## SHORT EXERCISE
Copy the data below word for word, every line of it.

## PROVIDED RECORDS

——

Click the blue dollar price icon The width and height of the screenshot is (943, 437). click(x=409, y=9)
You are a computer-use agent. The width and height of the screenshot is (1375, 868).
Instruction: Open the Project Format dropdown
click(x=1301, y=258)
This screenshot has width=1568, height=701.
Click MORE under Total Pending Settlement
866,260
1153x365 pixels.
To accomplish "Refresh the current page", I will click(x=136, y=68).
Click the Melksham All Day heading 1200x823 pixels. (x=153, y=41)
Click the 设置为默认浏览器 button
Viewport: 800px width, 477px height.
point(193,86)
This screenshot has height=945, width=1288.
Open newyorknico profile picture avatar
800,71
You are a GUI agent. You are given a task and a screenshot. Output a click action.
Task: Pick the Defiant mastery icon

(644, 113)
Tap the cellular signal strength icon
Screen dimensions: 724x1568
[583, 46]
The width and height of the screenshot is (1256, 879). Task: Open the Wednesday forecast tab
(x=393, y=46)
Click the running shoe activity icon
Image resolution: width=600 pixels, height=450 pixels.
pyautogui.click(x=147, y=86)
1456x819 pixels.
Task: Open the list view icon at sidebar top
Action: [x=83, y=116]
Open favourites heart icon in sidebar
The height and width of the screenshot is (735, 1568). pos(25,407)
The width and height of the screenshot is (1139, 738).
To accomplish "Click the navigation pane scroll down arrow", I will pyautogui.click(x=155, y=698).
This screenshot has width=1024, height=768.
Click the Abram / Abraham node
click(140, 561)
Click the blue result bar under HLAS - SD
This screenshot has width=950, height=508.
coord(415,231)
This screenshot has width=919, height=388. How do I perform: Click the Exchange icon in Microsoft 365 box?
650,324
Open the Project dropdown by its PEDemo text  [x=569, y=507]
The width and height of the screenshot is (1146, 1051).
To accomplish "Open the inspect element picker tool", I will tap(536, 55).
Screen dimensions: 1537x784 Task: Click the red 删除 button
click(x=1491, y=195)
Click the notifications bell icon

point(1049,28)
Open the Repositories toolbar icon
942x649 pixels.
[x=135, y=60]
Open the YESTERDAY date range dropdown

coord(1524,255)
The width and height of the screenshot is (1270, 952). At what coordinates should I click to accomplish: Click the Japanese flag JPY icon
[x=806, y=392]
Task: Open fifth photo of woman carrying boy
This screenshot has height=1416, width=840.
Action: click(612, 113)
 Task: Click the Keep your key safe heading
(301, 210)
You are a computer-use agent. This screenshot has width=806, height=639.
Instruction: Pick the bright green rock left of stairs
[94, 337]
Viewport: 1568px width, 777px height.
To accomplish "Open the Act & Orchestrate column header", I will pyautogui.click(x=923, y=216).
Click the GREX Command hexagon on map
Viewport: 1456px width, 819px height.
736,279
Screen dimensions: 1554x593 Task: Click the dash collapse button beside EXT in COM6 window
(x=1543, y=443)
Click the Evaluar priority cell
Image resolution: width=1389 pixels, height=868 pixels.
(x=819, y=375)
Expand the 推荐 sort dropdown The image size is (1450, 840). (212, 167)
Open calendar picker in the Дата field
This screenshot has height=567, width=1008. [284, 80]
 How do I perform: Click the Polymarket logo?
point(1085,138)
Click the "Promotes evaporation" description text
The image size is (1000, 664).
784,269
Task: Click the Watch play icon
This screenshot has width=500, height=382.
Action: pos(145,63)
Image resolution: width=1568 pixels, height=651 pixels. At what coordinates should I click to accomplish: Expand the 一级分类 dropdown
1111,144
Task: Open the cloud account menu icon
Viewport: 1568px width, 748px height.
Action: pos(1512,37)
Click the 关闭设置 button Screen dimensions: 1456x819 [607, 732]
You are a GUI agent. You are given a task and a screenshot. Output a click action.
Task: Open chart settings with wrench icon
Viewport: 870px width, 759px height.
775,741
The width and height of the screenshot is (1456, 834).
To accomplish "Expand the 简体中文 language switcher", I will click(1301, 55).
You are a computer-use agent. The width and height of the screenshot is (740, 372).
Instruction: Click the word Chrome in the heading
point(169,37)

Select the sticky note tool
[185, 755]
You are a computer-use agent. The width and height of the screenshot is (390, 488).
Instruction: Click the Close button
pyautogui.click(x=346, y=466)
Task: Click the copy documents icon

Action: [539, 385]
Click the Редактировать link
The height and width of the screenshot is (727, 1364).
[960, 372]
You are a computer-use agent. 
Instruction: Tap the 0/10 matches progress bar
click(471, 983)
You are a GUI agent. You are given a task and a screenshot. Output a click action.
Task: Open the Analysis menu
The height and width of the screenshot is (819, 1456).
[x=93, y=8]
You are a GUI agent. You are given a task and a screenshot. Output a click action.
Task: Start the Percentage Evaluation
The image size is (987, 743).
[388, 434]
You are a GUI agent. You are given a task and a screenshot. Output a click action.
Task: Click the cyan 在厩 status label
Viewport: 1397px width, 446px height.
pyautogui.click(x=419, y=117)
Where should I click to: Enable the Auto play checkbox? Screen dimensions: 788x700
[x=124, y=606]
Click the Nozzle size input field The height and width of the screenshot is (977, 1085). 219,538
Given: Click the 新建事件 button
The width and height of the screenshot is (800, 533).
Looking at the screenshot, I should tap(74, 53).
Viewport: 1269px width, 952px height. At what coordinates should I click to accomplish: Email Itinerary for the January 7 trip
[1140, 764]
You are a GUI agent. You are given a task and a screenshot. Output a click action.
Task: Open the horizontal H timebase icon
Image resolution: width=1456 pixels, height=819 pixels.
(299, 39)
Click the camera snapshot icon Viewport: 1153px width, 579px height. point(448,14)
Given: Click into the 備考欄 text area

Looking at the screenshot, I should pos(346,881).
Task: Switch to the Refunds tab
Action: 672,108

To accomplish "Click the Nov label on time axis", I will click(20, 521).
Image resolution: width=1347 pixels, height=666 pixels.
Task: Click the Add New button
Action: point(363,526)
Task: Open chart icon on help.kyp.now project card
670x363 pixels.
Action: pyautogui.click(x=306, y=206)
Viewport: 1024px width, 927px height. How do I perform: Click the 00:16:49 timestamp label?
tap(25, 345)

——

## EXPECTED ANSWER
Click the blue dollar price icon The width and height of the screenshot is (943, 437). click(x=409, y=9)
You are a computer-use agent. The width and height of the screenshot is (1375, 868).
Instruction: Open the Project Format dropdown
click(x=1301, y=258)
This screenshot has width=1568, height=701.
Click MORE under Total Pending Settlement
866,260
1153x365 pixels.
To accomplish "Refresh the current page", I will click(x=136, y=68).
Click the Melksham All Day heading 1200x823 pixels. (x=153, y=41)
Click the 设置为默认浏览器 button
Viewport: 800px width, 477px height.
point(193,86)
This screenshot has height=945, width=1288.
Open newyorknico profile picture avatar
800,71
You are a GUI agent. You are given a task and a screenshot. Output a click action.
Task: Pick the Defiant mastery icon

(644, 113)
Tap the cellular signal strength icon
Screen dimensions: 724x1568
[583, 46]
The width and height of the screenshot is (1256, 879). Task: Open the Wednesday forecast tab
(x=393, y=46)
Click the running shoe activity icon
Image resolution: width=600 pixels, height=450 pixels.
pyautogui.click(x=147, y=86)
1456x819 pixels.
Task: Open the list view icon at sidebar top
Action: [x=83, y=116]
Open favourites heart icon in sidebar
The height and width of the screenshot is (735, 1568). pos(25,407)
The width and height of the screenshot is (1139, 738).
To accomplish "Click the navigation pane scroll down arrow", I will pyautogui.click(x=155, y=698).
This screenshot has width=1024, height=768.
Click the Abram / Abraham node
click(140, 561)
Click the blue result bar under HLAS - SD
This screenshot has width=950, height=508.
coord(415,231)
This screenshot has width=919, height=388. How do I perform: Click the Exchange icon in Microsoft 365 box?
650,324
Open the Project dropdown by its PEDemo text  [x=569, y=507]
The width and height of the screenshot is (1146, 1051).
To accomplish "Open the inspect element picker tool", I will tap(536, 55).
Screen dimensions: 1537x784 Task: Click the red 删除 button
click(x=1491, y=195)
Click the notifications bell icon

point(1049,28)
Open the Repositories toolbar icon
942x649 pixels.
[x=135, y=60]
Open the YESTERDAY date range dropdown

coord(1524,255)
The width and height of the screenshot is (1270, 952). At what coordinates should I click to accomplish: Click the Japanese flag JPY icon
[x=806, y=392]
Task: Open fifth photo of woman carrying boy
This screenshot has height=1416, width=840.
Action: click(612, 113)
 Task: Click the Keep your key safe heading
(301, 210)
You are a computer-use agent. This screenshot has width=806, height=639.
Instruction: Pick the bright green rock left of stairs
[94, 337]
Viewport: 1568px width, 777px height.
To accomplish "Open the Act & Orchestrate column header", I will pyautogui.click(x=923, y=216).
Click the GREX Command hexagon on map
Viewport: 1456px width, 819px height.
736,279
Screen dimensions: 1554x593 Task: Click the dash collapse button beside EXT in COM6 window
(x=1543, y=443)
Click the Evaluar priority cell
Image resolution: width=1389 pixels, height=868 pixels.
(x=819, y=375)
Expand the 推荐 sort dropdown The image size is (1450, 840). (212, 167)
Open calendar picker in the Дата field
This screenshot has height=567, width=1008. [284, 80]
 How do I perform: Click the Polymarket logo?
point(1085,138)
Click the "Promotes evaporation" description text
The image size is (1000, 664).
784,269
Task: Click the Watch play icon
This screenshot has width=500, height=382.
Action: pos(145,63)
Image resolution: width=1568 pixels, height=651 pixels. At what coordinates should I click to accomplish: Expand the 一级分类 dropdown
1111,144
Task: Open the cloud account menu icon
Viewport: 1568px width, 748px height.
Action: pos(1512,37)
Click the 关闭设置 button Screen dimensions: 1456x819 [607, 732]
You are a GUI agent. You are given a task and a screenshot. Output a click action.
Task: Open chart settings with wrench icon
Viewport: 870px width, 759px height.
775,741
The width and height of the screenshot is (1456, 834).
To accomplish "Expand the 简体中文 language switcher", I will click(1301, 55).
You are a computer-use agent. The width and height of the screenshot is (740, 372).
Instruction: Click the word Chrome in the heading
point(169,37)

Select the sticky note tool
[185, 755]
You are a computer-use agent. The width and height of the screenshot is (390, 488).
Instruction: Click the Close button
pyautogui.click(x=346, y=466)
Task: Click the copy documents icon

Action: [539, 385]
Click the Редактировать link
The height and width of the screenshot is (727, 1364).
[960, 372]
You are a computer-use agent. 
Instruction: Tap the 0/10 matches progress bar
click(471, 983)
You are a GUI agent. You are given a task and a screenshot. Output a click action.
Task: Open the Analysis menu
The height and width of the screenshot is (819, 1456).
[x=93, y=8]
You are a GUI agent. You are given a task and a screenshot. Output a click action.
Task: Start the Percentage Evaluation
The image size is (987, 743).
[388, 434]
You are a GUI agent. You are given a task and a screenshot. Output a click action.
Task: Click the cyan 在厩 status label
Viewport: 1397px width, 446px height.
pyautogui.click(x=419, y=117)
Where should I click to: Enable the Auto play checkbox? Screen dimensions: 788x700
[x=124, y=606]
Click the Nozzle size input field The height and width of the screenshot is (977, 1085). 219,538
Given: Click the 新建事件 button
The width and height of the screenshot is (800, 533).
Looking at the screenshot, I should tap(74, 53).
Viewport: 1269px width, 952px height. At what coordinates should I click to accomplish: Email Itinerary for the January 7 trip
[1140, 764]
You are a GUI agent. You are given a task and a screenshot. Output a click action.
Task: Open the horizontal H timebase icon
Image resolution: width=1456 pixels, height=819 pixels.
(299, 39)
Click the camera snapshot icon Viewport: 1153px width, 579px height. point(448,14)
Given: Click into the 備考欄 text area

Looking at the screenshot, I should pos(346,881).
Task: Switch to the Refunds tab
Action: 672,108

To accomplish "Click the Nov label on time axis", I will click(20, 521).
Image resolution: width=1347 pixels, height=666 pixels.
Task: Click the Add New button
Action: point(363,526)
Task: Open chart icon on help.kyp.now project card
670x363 pixels.
Action: pyautogui.click(x=306, y=206)
Viewport: 1024px width, 927px height. How do I perform: Click the 00:16:49 timestamp label?
tap(25, 345)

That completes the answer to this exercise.